As a refresher, the Bad Company sub-series started out as a PlayStation 3 and Xbox 360 game, and put a big emphasis on the single-player campaign. It was a stark departure for the previously multiplayer-only (and mostly PC-based) franchise, and also served as the starting point for the Frostbite game engine that powers almost everything publisher Electronic Arts makes these days.
The campaigns followed a ragtag group of disgraced soldiers and took a tone more along the lines of Tropic Thunder than Black Hawk Down. The writing was hilarious, often taking direct jabs at how over-serious Call of Duty and other military games had become — something that even followed through to the game’s marketing materials. What’s most impressive, though, is that neither the multiplayer or campaign portions felt tacked on to service the other; each felt complete on their own.
For Bad Company 2, DICE ramped up the humor and, on the tech side, the scale and destruction. Especially in terms of multiplayer. After any given match, structures would be demolished and the map (Arica Harbor, whatup?) looked wildly different as buildings were torn asunder. The chaos of squad-based combat left its scars on the, well, battlefield in a way that was fun and believable. Speaking of maps, to keep things fresh EA regularly gave out free map packs for a year after the game came out. Would that happen today? Hahahahahaha.
And while Battlefield 1 definitely scratches my longstanding itch, I’m more excited to jump into a chopper in BC 2‘s Vietnam maps with Creedence Clearwater Revival playing in the background than I am to man a mounted gun on a zeppelin over France again.
Way back when, Joystiq awarded the online offering four out of five stars, with Alexander Sliwinski saying that finding fault with the adversarial suite was “really difficult.” So if the game is so great, how come it hasn’t gotten the sequel it deserves? Well, back in 2014, then-CEO Karl Magnus Troedsson explained to Eurogamer that his studio didn’t know what made the game so beloved to fans.

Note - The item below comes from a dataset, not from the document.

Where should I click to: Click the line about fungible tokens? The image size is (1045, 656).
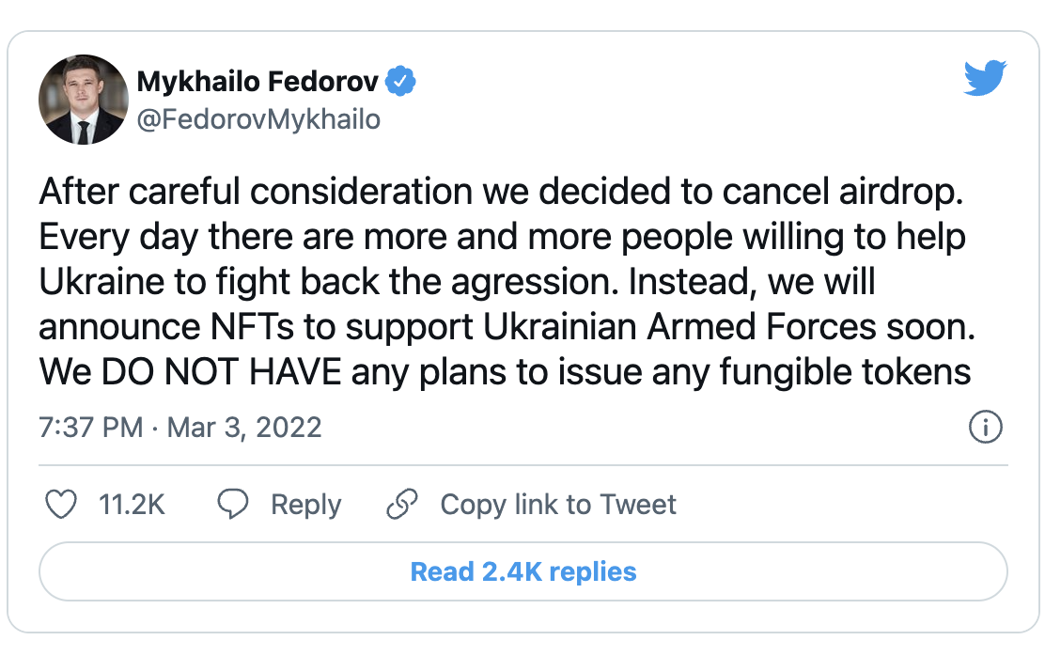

Hence its long-standing hesitation.
“It’s scary to go back and try to remake an old fan favorite when no-one can really put their finger on what it is people love,” he said.
The good news is that with it being backwards compatible now, maybe you could find a few ways to articulate what’s special about the game for EA. Battlefield 3 is on offer too, but if you didn’t play it back in 2011, you aren’t missing much six years later.